An Introvert as Famous Recluse (I)
An actress who was world famous for her luminous talent and who hated being recognized? The case of Greta Garbo makes more sense when you appreciate her introvert personality.
More than once praised as “the world’s most beautiful woman,” Greta Garbo appeared in more than two dozen films. She stopped acting in 1941 and did her best to stay out of the public eye until her death in 1990. Plenty of famous people fade into obscurity, but then and now Garbo’s behavior has seemed inexplicable, contradictory and perhaps even pathological to most commentators. In the words of fellow actress Lilli Palmer, “Her whole life was devoted to finding some way to spend her days unrecognized and anonymous, as other people do. The harder she tried, the more persistently the press and the general public pursued her.”
Garbo’s fascination with the theater and acting began during her childhood in Stockholm. She organized her siblings and neighborhood pals to put on little plays, directing them, and collected postcards of actors that she obtained by running errands for the owner of a newsstand. Too poor to afford tickets, she would spend evenings waiting by the stage doors of theaters to get a glimpse of the actors. At the same time, she shrank from speaking with strangers and felt most herself when she was alone. As Robert Gottlieb’s biography Garbo quotes her: “I hated crowds of people, and used to sit in a corner by myself, just thinking. I did not want to play very much. I did some skating and played with snowballs, but most of all I wanted to be alone with myself.”
This does seem paradoxical. Of course young Greta realized that becoming a famous actress would involve people – hordes of people – looking at her. But the apparent inconsistency dissolves when you understand that Garbo felt drawn to the art of acting itself, not to a thrill of being watched, admired and celebrated by the public. I believe this is true for all introverted performers – and Garbo existed at the relatively extreme end of the extrovert/introvert personality continuum. When I once saw Yo-Yo Ma, also an introvert, present a concert of Bach’s suites for solo cello, my instant impression when he sat down and drew his bow across his instrument with his eyes gently shut was that we were watching him profoundly alone on stage with the music. Introverts usually become famous not because they crave adulation but as a byproduct of honing a talent or skill.
Garbo had a fierce need for privacy and solitude. Even during her Hollywood career she would commandeer the right to disappear at odd times without explaining herself to anyone. At the end of a day of filming, she often declared herself exhausted, but I suspect this was an introvert’s characteristic response to social overload more than physical fatigue. According to Gottlieb, she kept her friends in compartments – another common trait of introverts – in contrast to hanging out with even a small gang. And most telling to me, she became furious when longtime confidantes gave interviews or wrote a tell-all memoir about her. Each time Gottlieb related an incident where Garbo cut off someone who had done this, he put the word “betrayal” in quotation marks, indicating that he thought Garbo was ridiculous to regard the situation that way. Yet to an introvert it’s axiomatic that trusted friends or caretakers should not talk about them to others.

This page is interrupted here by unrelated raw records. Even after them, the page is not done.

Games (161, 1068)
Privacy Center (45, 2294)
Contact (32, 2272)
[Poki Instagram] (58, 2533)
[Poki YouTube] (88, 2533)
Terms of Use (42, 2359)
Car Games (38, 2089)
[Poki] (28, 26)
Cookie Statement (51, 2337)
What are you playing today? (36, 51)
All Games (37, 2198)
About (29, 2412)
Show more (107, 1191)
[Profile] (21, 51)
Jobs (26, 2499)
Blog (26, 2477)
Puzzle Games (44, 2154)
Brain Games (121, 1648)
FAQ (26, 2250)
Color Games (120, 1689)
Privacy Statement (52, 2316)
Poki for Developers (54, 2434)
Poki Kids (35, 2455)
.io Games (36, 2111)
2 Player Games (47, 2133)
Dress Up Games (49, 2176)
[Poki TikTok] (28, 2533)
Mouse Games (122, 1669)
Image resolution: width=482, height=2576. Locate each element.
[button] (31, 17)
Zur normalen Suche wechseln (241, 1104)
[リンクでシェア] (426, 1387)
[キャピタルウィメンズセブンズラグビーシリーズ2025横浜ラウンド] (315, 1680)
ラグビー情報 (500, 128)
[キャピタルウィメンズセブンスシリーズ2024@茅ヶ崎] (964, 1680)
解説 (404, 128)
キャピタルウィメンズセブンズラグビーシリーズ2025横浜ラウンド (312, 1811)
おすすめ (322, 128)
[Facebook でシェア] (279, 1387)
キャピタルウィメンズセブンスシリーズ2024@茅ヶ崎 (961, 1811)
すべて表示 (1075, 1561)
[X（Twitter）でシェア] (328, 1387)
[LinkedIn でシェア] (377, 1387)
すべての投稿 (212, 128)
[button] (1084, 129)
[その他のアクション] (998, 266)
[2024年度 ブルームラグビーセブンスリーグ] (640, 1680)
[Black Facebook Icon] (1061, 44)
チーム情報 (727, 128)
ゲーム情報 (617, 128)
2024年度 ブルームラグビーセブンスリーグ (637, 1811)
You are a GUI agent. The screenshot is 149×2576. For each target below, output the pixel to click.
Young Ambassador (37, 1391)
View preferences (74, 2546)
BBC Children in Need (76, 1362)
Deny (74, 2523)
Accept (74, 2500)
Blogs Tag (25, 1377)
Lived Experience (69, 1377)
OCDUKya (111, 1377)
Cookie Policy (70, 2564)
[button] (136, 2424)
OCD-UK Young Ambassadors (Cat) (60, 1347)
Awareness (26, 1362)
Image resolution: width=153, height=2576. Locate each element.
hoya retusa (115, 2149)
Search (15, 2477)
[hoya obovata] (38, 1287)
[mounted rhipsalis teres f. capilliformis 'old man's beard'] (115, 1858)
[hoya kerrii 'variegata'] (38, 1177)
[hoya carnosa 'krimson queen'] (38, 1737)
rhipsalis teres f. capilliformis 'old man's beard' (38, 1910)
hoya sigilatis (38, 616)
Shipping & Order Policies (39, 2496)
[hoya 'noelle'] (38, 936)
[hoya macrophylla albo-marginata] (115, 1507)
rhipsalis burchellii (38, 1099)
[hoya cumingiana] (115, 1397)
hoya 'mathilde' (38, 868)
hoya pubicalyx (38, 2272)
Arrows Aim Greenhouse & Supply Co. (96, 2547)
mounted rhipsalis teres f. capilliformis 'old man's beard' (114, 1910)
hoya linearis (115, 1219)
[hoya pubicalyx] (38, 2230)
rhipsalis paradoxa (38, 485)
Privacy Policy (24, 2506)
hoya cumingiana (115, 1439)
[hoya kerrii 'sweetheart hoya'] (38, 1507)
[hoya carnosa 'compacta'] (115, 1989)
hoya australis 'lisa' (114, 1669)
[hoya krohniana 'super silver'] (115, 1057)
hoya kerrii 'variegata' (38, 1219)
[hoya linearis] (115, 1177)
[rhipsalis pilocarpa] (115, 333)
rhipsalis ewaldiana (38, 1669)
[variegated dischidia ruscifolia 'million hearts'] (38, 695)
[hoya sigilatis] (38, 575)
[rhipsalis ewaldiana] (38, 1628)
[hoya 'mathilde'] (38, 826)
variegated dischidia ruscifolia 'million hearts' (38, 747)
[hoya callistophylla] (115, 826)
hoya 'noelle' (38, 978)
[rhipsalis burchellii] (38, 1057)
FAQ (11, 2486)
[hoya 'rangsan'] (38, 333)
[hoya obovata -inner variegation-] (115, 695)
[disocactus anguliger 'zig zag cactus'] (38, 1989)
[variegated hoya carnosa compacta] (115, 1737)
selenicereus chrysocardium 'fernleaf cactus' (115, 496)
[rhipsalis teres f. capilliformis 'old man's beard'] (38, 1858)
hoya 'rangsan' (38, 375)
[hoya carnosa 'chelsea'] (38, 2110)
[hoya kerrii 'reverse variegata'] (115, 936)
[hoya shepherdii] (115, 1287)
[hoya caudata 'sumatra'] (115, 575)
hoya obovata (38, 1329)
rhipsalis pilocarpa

Most interesting to me in Gottlieb’s biography is his casual revelation that during her last 50 years in New York City, Garbo was not actually a recluse, pathetically stuck at home. “She was, in fact, all over the place: going to dinner parties, going to the movies, going out of town to stay with friends, and of course walking. And when she was out walking on her own, she would drop in on this or that person as the mood struck her,” Gottlieb says. Garbo simply did not want to be waylaid on the street or photographed as she walked around for exercise or as she did errands, wearing slouchy, nondescript clothing. To the media and the public, this pattern didn’t fit their image of her as a glamorous movie star, and they therefore construed this as “a secret life,” “a disappearing act” or her being a “hermit” or a “sphinx.”
Let me interject that famously camera-shy novelist Thomas Pynchon has commented, “‘Recluse’ is a code word generated by journalists meaning, ‘doesn't like to talk to reporters.’” On that note, I should probably have put “recluse” in the title of this post in quotation marks.
So on the one hand we have a prodigiously talented, once famous person combining solitude and small-scale socializing the way many introverts who follow their natural instincts do. And on the other hand we have a society that insists on viewing that lifestyle as bizarre, unfair to others who wanted a piece of the former star, and pitiable. Sigh.